### Quoted passage
● ● ● ● ●

By Tom Ellis, June/July 2021 Save the Pine Bush Newsletter
ON THE INTERNET: Long time Albany Pine Bush Preserve Commission (APBPC) Conservation Director Neil Gifford began his April 17, 2021 SPB meeting comments saying, “Thirty years of managing the world’s best scrub oak pitch pine barrens has taught us a lot.”
His topic was “The Pine Bush and the Pandemic: Update on the Preserve.” He offered an update on land protection, management and monitoring.
His comments focused on paleoecology. He said there is no perfect pine barrens anywhere the Pine Bush can be compared to. The Albany pine barrens, he said, is a rare community, and asked, “How do we know what we want to preserve and how to get there?”
He asked, “How old is the Albany pine barrens?” and answered that about 6000 years back, a pine-oak ecosystem emerged. Research into cores reveal a history of frequent fires. Major hot fires leave behind charcoal scars while smaller limited fires do not. Fire scar data, he said, correlates well with other history data for the region.
Fires occurred on average about every fifteen years from lightning, First Nations, accidentally, and intentionally. First Nations did not extinguish fires. This fire paradigm was the norm from de-glaciation to the European invasion.

● ● ● ● ●

### Apply what you read
[A] Answer these questions from the Pine Bush article, one answer per line, marked (i), (ii), (iii):
(i) On what date did Neil Gifford give his SPB meeting comments?
(ii) About how many years back did a pine-oak ecosystem emerge?
(iii) On average, how often did fires occur?
[B] Carry on the Pine Bush article, picking up right after its last sentence.

### Data provided
● ● ● ● ●

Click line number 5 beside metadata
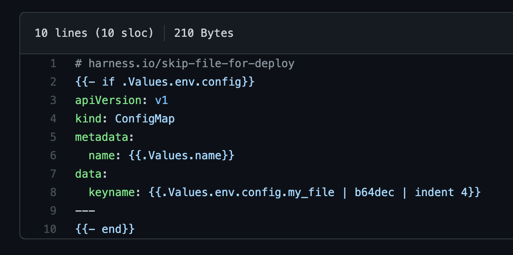Image resolution: width=513 pixels, height=255 pixels. point(53,137)
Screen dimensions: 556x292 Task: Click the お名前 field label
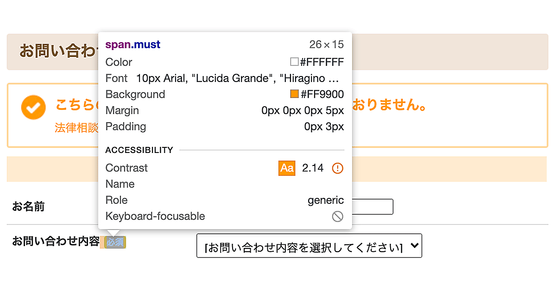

● ● ● ● ●

### Answers
[A]
(i) April 17, 2021
(ii) About 6000 years
(iii) About every fifteen years

[B]
Neil said it has taken years for APBPC staff to determine which types of fires benefited wildlife. Robust populations of rare species existed many times in the past. In recent centuries, fire suppression has become more common. Development reduced the size of the barrens from 25,000-50,000 acres to unhealthy fragmented sections of barrens in the 1900s.
The commission was established in 1988. Some 3400 hundred acres are now protected with at least 1000 more hoped for eventual protection. Controlled burns were first conducted from March to May in 1991. Early APBPC fires maintained low quality pine barrens but did not restore them. Next came mechanical and chemical treatments to restore high quality barrens. Applying mechanical treatments before fires led to improved fire control and results. Burns can now occur up to eleven months a year.
“Fire diversity,” or burning different sections each year, he said, “contributes to biodiversity.” Twenty-five years ago there were fourteen acres of lupines; now there are 700. A combination of actions led to desirable ecological results of grasses, shrubs, trees, and regenerating barrens. Specific species in the barrens that cannot live elsewhere are surrogate indicators of the barrens’ health.
Last year, 46,000 Karner Blue butterflies (KBB) were counted on thirteen percent of lupine acres sampled. The pandemic prevented hiring additional staff to count all the lupine acres. Neil thinks there may have been 100,000 KBB in the Pine Bush in 2020.
In addition to the iconic KBB, there are many other species resident in the Pine Bush including 180 bee and wasp species and 53 ant species. There is also an improved abundance and distribution of birds, including many that are declining nationally. Whip-poor-wills returned in 2017 after a thirty-year absence.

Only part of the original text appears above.